C’est ce qui avait suscité le mécontentement des marins pêcheurs, dont un certain nombre a été «indemnisé» à Al Hoceima pour les destructions causées par ce «Négro», dont la protection internationale est assurée par une Association internationale au sein de laquelle le Maroc occupe le poste de vice-président. On leur avait promis aussi de les équiper en filets plus résistants que le «Négro» ne pourrait pas percer et détruire.
Quant au dragage des sables des fonds marins, a indiqué Larbi Mhidi, il détruit le milieu marin de reproduction de certaines espèces, qui ont disparu ou en voie de distinction en particulier dans la zone entre Tanger et Casablanca.

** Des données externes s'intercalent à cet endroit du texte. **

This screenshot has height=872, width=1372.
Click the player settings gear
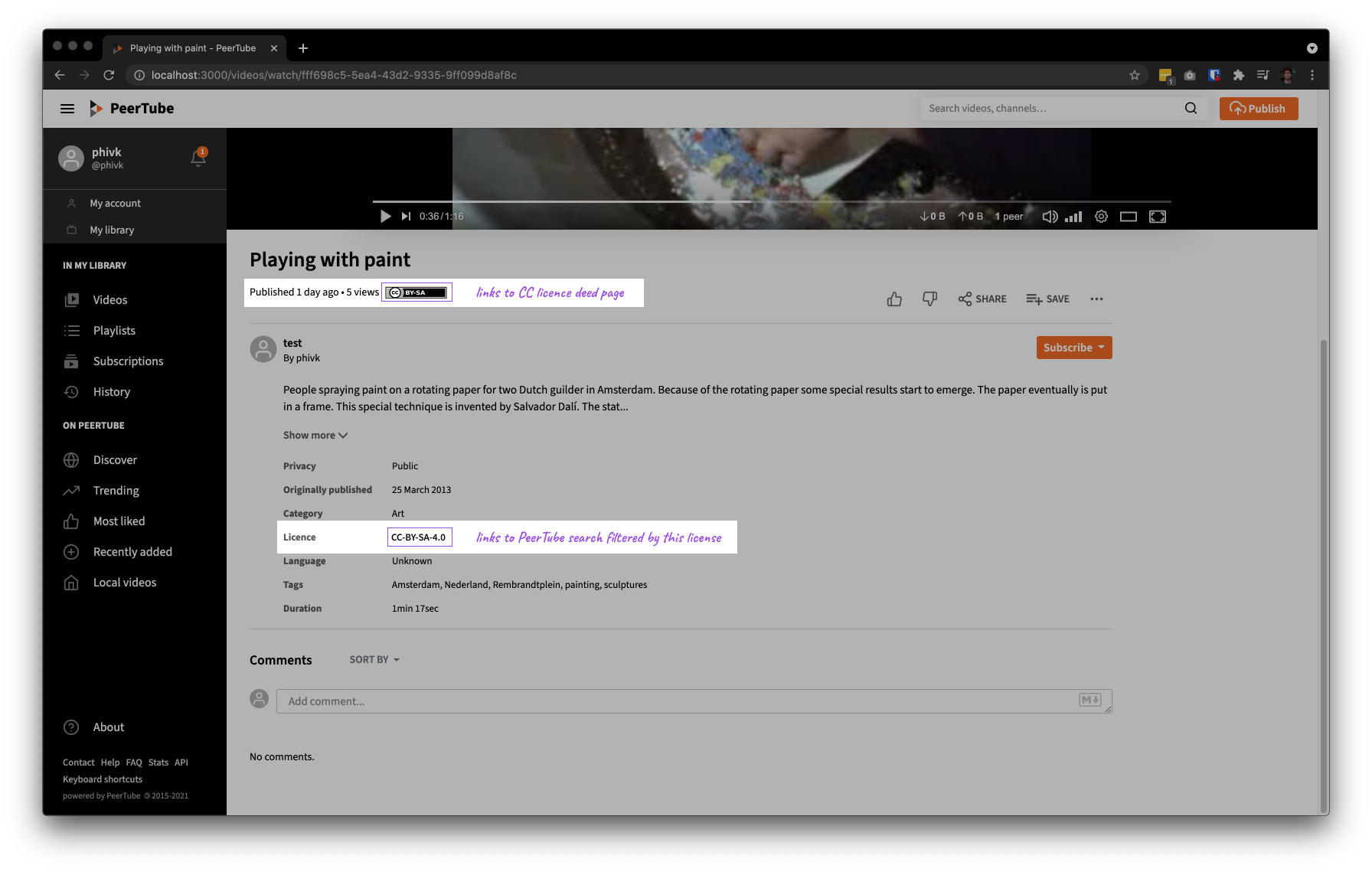(x=1101, y=217)
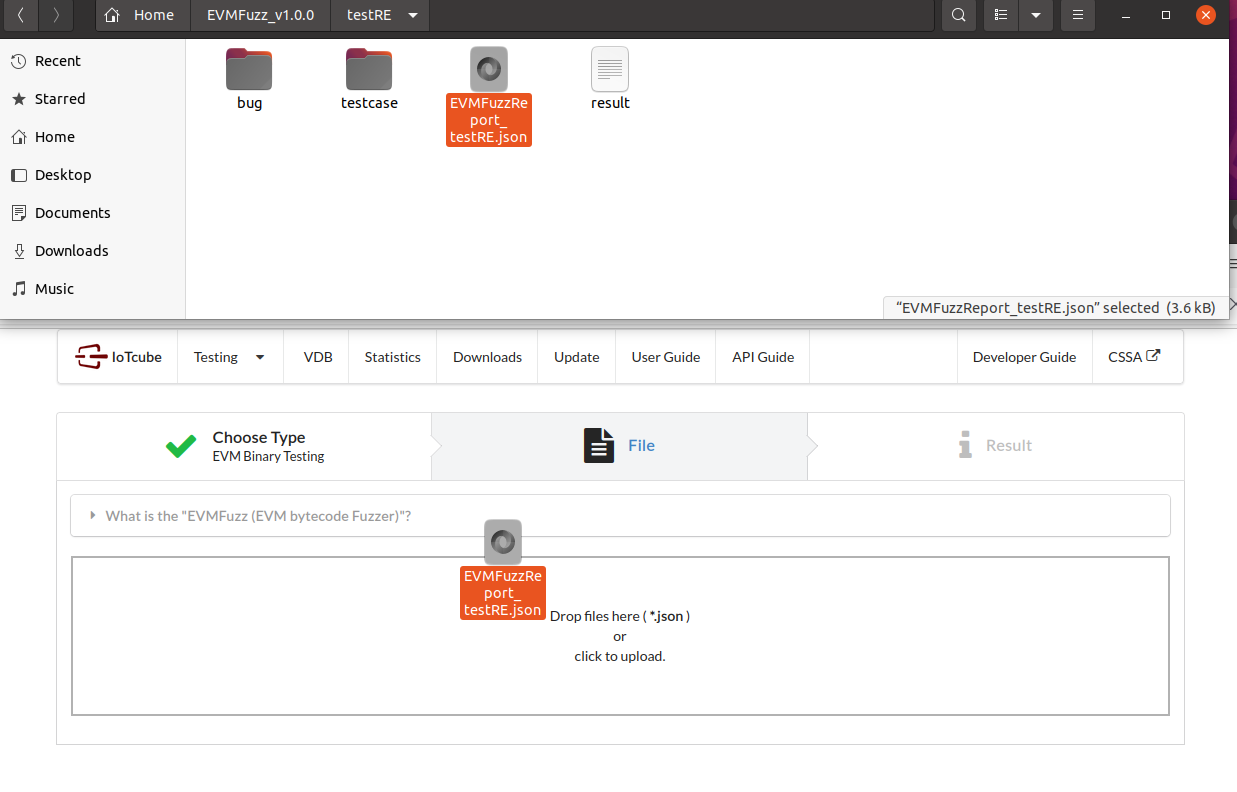Click the Developer Guide link

(1024, 357)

Il a également évoqué le problème du trafic des civelles, ces alevins de l’anguille très prisées pour leurs prétendues vertus médicinales, et qui menacent l’espace et sa survie dans toutes les rivières où elle se reproduit notamment dans les eaux du Bouregreg, Sebou et ailleurs, précisant que ce trafic et cette anarchie ne profitent en fait qu’aux gros producteurs, connus de tous et opérant en vertu de licences qui leur sont accordées par l’Administration.
Après avoir évoqué toute une série d’autres problèmes (amendes excessives infligées aux armateurs, marginalisation des chambres, ententes illicites entre les mareyeurs, etc…), il a souligné que les professionnels réclament entre autres la révision d’un certain nombre de lois (lois 15-12, 14-08, 15-02) et demandent le retrait pur et simple du projet de texte sur la police portuaire.
M’Barek Tafsi
Halieutis est une stratégie intégrée, ambitieuse et globale. Elaborée conformément aux orientations stratégiques de Sa Majesté le Roi Mohammed VI, elle vise la mise à niveau et la modernisation des différents segments du secteur de la pêche ainsi que l’amélioration de sa compétitivité et de sa performance.